(Material for this exercise)

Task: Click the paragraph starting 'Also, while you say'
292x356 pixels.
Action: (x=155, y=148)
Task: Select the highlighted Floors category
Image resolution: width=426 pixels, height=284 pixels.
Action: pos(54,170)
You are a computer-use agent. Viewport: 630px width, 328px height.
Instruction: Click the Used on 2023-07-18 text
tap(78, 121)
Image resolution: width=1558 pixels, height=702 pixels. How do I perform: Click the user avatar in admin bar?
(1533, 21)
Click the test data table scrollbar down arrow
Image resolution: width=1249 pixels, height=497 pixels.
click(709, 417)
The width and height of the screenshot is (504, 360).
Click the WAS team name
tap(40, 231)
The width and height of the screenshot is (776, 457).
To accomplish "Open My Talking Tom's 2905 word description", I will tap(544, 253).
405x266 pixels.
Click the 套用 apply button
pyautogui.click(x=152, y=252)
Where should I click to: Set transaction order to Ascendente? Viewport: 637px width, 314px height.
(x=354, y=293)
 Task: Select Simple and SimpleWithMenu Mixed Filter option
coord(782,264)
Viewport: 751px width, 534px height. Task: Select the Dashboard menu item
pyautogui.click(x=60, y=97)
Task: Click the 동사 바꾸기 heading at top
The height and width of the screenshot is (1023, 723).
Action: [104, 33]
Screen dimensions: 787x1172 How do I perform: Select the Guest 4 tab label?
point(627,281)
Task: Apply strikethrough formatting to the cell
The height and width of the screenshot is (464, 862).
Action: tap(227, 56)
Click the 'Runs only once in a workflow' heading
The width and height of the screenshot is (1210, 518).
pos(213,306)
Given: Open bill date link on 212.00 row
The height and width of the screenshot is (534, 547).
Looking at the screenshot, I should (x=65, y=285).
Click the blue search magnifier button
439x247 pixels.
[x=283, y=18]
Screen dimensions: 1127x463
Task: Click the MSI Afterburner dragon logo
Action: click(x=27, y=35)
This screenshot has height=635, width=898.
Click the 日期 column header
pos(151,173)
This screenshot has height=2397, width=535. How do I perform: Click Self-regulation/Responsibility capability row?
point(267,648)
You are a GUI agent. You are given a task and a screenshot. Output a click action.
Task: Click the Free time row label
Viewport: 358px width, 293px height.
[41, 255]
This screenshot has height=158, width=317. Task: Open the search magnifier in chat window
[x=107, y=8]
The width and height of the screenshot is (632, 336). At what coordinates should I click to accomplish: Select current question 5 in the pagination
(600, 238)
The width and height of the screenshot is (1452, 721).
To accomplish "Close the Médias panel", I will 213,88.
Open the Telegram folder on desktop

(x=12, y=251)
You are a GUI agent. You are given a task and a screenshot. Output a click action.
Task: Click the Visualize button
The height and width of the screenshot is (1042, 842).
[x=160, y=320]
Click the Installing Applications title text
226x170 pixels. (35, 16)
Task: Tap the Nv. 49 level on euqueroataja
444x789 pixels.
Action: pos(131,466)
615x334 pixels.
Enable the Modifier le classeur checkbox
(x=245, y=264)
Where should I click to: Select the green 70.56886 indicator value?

(End Material for this exercise)

# Assignment:
All the lines above should come back exactly as written.

# Final answer:
Task: Click the paragraph starting 'Also, while you say'
292x356 pixels.
Action: (x=155, y=148)
Task: Select the highlighted Floors category
Image resolution: width=426 pixels, height=284 pixels.
Action: pos(54,170)
You are a computer-use agent. Viewport: 630px width, 328px height.
Instruction: Click the Used on 2023-07-18 text
tap(78, 121)
Image resolution: width=1558 pixels, height=702 pixels. How do I perform: Click the user avatar in admin bar?
(1533, 21)
Click the test data table scrollbar down arrow
Image resolution: width=1249 pixels, height=497 pixels.
click(709, 417)
The width and height of the screenshot is (504, 360).
Click the WAS team name
tap(40, 231)
The width and height of the screenshot is (776, 457).
To accomplish "Open My Talking Tom's 2905 word description", I will tap(544, 253).
405x266 pixels.
Click the 套用 apply button
pyautogui.click(x=152, y=252)
Where should I click to: Set transaction order to Ascendente? Viewport: 637px width, 314px height.
(x=354, y=293)
 Task: Select Simple and SimpleWithMenu Mixed Filter option
coord(782,264)
Viewport: 751px width, 534px height. Task: Select the Dashboard menu item
pyautogui.click(x=60, y=97)
Task: Click the 동사 바꾸기 heading at top
The height and width of the screenshot is (1023, 723).
Action: [104, 33]
Screen dimensions: 787x1172 How do I perform: Select the Guest 4 tab label?
point(627,281)
Task: Apply strikethrough formatting to the cell
The height and width of the screenshot is (464, 862).
Action: tap(227, 56)
Click the 'Runs only once in a workflow' heading
The width and height of the screenshot is (1210, 518).
pos(213,306)
Given: Open bill date link on 212.00 row
The height and width of the screenshot is (534, 547).
Looking at the screenshot, I should (x=65, y=285).
Click the blue search magnifier button
439x247 pixels.
[x=283, y=18]
Screen dimensions: 1127x463
Task: Click the MSI Afterburner dragon logo
Action: click(x=27, y=35)
This screenshot has height=635, width=898.
Click the 日期 column header
pos(151,173)
This screenshot has height=2397, width=535. How do I perform: Click Self-regulation/Responsibility capability row?
point(267,648)
You are a GUI agent. You are given a task and a screenshot. Output a click action.
Task: Click the Free time row label
Viewport: 358px width, 293px height.
[41, 255]
This screenshot has height=158, width=317. Task: Open the search magnifier in chat window
[x=107, y=8]
The width and height of the screenshot is (632, 336). At what coordinates should I click to accomplish: Select current question 5 in the pagination
(600, 238)
The width and height of the screenshot is (1452, 721).
To accomplish "Close the Médias panel", I will 213,88.
Open the Telegram folder on desktop

(x=12, y=251)
You are a GUI agent. You are given a task and a screenshot. Output a click action.
Task: Click the Visualize button
The height and width of the screenshot is (1042, 842).
[x=160, y=320]
Click the Installing Applications title text
226x170 pixels. (35, 16)
Task: Tap the Nv. 49 level on euqueroataja
444x789 pixels.
Action: pos(131,466)
615x334 pixels.
Enable the Modifier le classeur checkbox
(x=245, y=264)
Where should I click to: Select the green 70.56886 indicator value?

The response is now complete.